The ISS provides the United States with capabilities in space that are currently unmatched. NASA leads a team of five space agencies representing 15 countries, offering high-profile opportunities for U.S. leadership in civil and robotic spaceflight, along with other important priorities that accompany flying humans in space, such as space situational awareness, orbital debris mitigation, and spectrum management. At a time when other nations are seeking to expand their abilities to operate in space, the ISS remains the sole example of how an international team can productively and successfully cooperate over the course of decades in space. A major goal of NASA is to expand our international partnerships during and after the transition to CLDs.

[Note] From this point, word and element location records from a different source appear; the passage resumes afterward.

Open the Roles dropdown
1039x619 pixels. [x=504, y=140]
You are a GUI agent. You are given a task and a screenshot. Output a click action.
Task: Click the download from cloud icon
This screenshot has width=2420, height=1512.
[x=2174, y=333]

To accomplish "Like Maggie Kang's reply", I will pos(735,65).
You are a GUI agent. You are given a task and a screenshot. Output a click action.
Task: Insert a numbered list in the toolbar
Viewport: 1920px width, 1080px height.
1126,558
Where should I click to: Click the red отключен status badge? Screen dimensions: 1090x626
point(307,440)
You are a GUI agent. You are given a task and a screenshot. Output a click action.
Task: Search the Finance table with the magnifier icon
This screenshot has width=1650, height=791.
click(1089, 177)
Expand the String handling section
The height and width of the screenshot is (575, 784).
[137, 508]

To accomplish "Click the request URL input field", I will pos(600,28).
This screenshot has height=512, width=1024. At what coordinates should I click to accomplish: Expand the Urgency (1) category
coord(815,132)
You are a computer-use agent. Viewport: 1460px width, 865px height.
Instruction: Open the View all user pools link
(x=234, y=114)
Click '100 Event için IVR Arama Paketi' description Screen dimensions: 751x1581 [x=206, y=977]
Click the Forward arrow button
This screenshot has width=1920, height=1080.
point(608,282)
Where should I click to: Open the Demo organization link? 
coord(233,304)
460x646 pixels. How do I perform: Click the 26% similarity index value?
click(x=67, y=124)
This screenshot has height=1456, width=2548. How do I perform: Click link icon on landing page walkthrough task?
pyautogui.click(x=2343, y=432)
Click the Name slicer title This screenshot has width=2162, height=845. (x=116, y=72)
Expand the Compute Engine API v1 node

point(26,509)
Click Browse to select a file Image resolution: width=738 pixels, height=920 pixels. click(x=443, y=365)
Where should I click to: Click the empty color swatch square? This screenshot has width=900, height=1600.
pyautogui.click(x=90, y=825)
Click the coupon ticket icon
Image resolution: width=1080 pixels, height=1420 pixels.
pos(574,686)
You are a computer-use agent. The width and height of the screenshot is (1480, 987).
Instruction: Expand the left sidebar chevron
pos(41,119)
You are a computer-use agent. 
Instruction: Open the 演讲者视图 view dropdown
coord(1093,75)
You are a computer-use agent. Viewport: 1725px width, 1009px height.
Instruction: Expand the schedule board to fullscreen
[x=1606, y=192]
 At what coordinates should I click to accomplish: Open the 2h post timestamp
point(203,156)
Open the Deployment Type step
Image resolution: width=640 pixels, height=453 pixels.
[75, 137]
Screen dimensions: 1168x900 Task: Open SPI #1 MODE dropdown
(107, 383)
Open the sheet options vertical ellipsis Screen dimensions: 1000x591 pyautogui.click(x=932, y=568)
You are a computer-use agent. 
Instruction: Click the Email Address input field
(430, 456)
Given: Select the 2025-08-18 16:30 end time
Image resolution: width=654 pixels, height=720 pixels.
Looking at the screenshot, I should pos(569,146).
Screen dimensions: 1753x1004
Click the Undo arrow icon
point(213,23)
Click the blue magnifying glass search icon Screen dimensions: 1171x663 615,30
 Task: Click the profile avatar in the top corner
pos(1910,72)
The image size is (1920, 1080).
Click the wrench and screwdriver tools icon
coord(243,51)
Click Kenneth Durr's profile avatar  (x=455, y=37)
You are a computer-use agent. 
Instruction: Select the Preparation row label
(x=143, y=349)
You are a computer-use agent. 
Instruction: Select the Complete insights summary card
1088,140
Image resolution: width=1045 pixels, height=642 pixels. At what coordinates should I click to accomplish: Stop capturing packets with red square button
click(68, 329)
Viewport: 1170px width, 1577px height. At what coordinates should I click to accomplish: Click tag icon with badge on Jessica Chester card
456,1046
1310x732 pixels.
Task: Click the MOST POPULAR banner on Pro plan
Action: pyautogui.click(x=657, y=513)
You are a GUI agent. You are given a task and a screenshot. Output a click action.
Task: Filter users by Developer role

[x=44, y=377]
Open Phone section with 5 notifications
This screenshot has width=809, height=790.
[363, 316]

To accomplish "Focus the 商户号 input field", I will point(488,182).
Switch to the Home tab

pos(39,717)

The ISS has five major mission goals, each of which should realize significant advances in the next decade:
- Enable deep space exploration [Section 3.11];
- Conduct research to benefit humanity [Section 3.21];
- Foster a U.S. commercial space industry [Section 3.3];
- Lead and enable international collaboration [Section 3.4]; and
- Inspire humankind [Section 3.5].
The extension of ISS operations through 2030 is a decision that is intended to continue to return these benefits to the United States and to humanity as a whole, while preparing for a seamless transition of the suite of LEO mission capabilities to one or more commercially-owned and -operated LEO destinations that will follow after the ISS. The United States On-Orbit Segment (USOS) and Functional Cargo Block (FGB) life extension analyses for the time period through 2028 have been completed with no issues identified that would preclude extension through 2030. Roscosmos has formally completed extension analyses for the time period through 2024 and will begin work on analyzing extension through 2030. Indeed, the ISS itself has been recently upgraded with a new commercial airlock, a new Russian research and docking module, and several power systems upgrades that will operate for the life of the vehicle. While the ISS will not last forever, NASA expects to be able to operate it safely through 2030.
It is in the interests of the United States that a seamless transition be made from ISS to one or more future CLDs such that no gap in the Government’s ability to use low Earth orbit space platforms is experienced. A gap could jeopardize the strong network of international partnerships that have matured over the last two decades. Operating ISS through 2030 gives NASA and our U.S. industry partners the time necessary to bring one or more CLDs online in the late 2020s, concurrent with ISS operations, to ensure these new capabilities can meet the needs of the Agency, its partners, and the Nation.